Director of the Glasgow School of Art
- Incumbent
- Assumed office May 2020
- Preceded by: Irene McAra-McWilliam

Personal details
- Born: 1968 (age 57–58)
- Alma mater: Birmingham City University
- Occupation: Educationalist & Researcher
- Profession: Textile Designer

= Penny Macbeth =

English designer and educator

Professor Penny Macbeth is a designer and educator; and current Director of The Glasgow School of Art. She took the post of Director in May 2020  following an international search to replace the then Interim Director Irene McAra-McWilliam.

She is a board trustee of Universities Scotland and Castlefield Gallery Manchester.  She was previously a board trustee of CHEAD and represented the sector on the Westminster Parliament All-Party Parliamentary Group for Crafts.

== Life ==
Penny Macbeth trained at Birmingham City University graduating with an MA in Textiles.  Following a career in the design sector she joined Huddersfield University becoming Head of the Department of Art and Design, subsequently moving to Manchester Metropolitan University where she became Dean of Manchester School of Art and Deputy Faculty Pro-Vice-Chancellor for Arts and Humanities focusing on external engagement and partnerships.
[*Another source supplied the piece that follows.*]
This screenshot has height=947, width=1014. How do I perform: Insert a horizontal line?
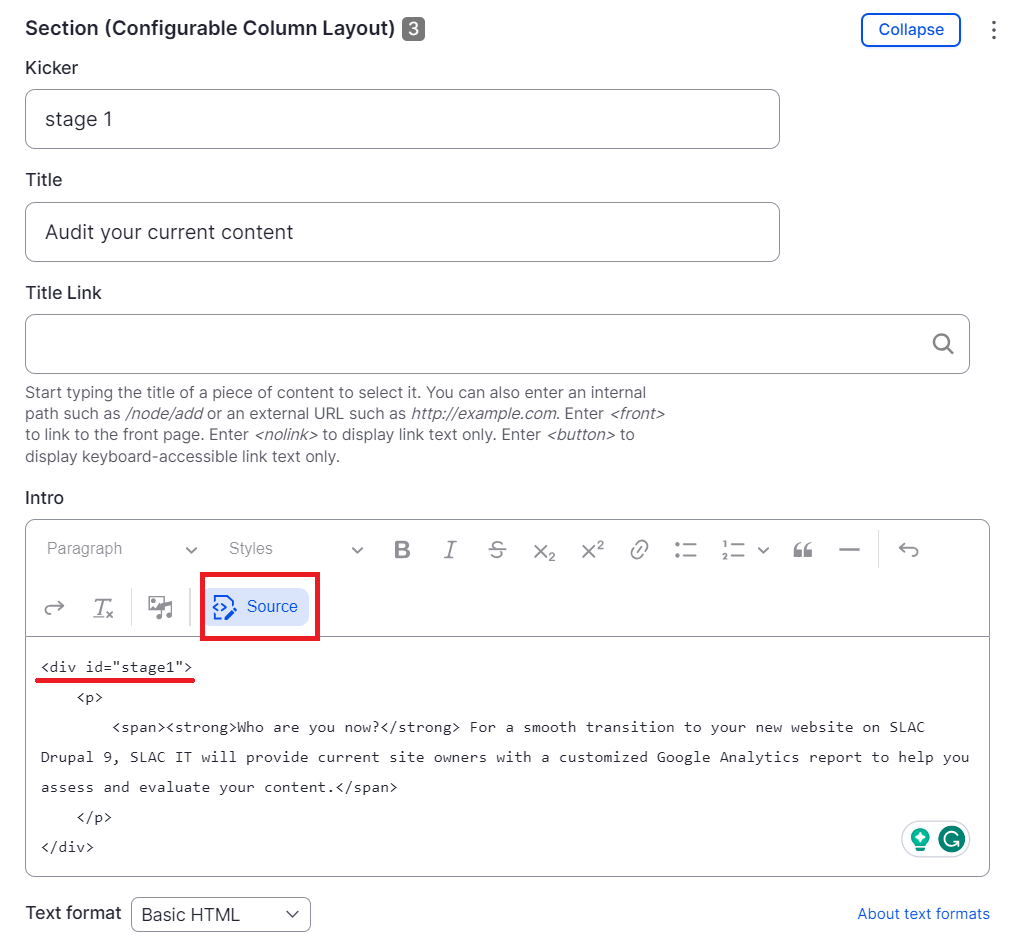pyautogui.click(x=849, y=549)
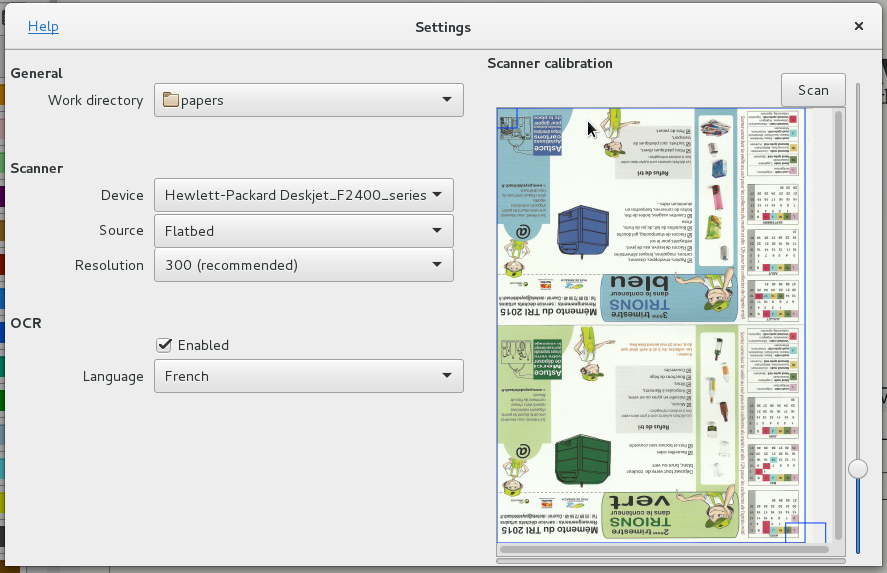
Task: Click the vertical zoom slider handle
Action: click(858, 468)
At Manchester Metropolitan University she was academic lead for the University’s ground breaking School of Digital Arts: SODA, which opened 2021, sat on two citywide bodies: Culture Corridor Group and the St Johns network and was academic board nominee on Manchester Metropolitan’s Board of Governors.
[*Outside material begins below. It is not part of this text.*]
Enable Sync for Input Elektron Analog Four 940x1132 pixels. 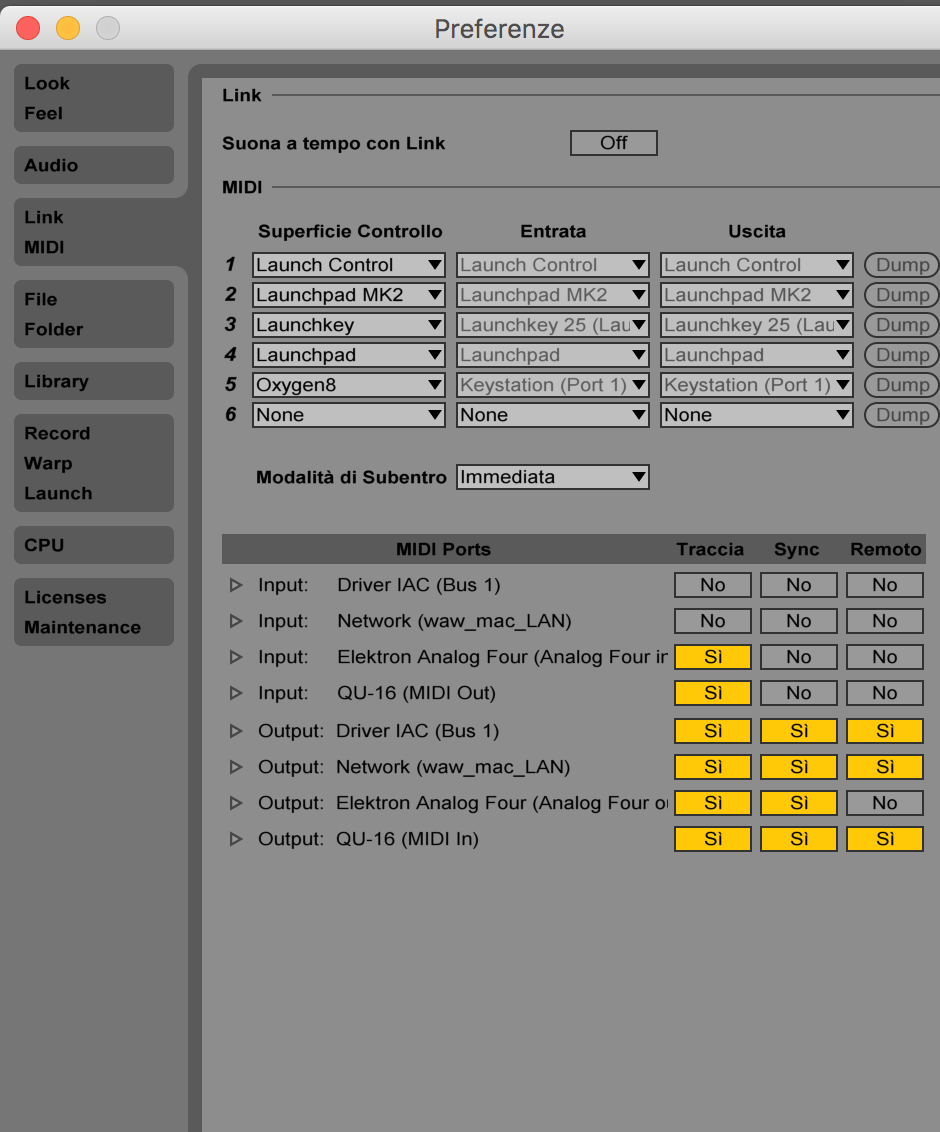click(798, 657)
Since joining The Glasgow School of Art Macbeth has overseen the development of a new Strategic Plan, established a new academic School of Innovation and Technologyand published a Strategic Outline Business Case for the rebuilding of the GSA’s Mackintosh Building.

==Works==

Macbeth is an active researcher. She describes her work as "[exploring] cloth’s potential as a carrier of narrative and catalyst for community empathy and cohesion".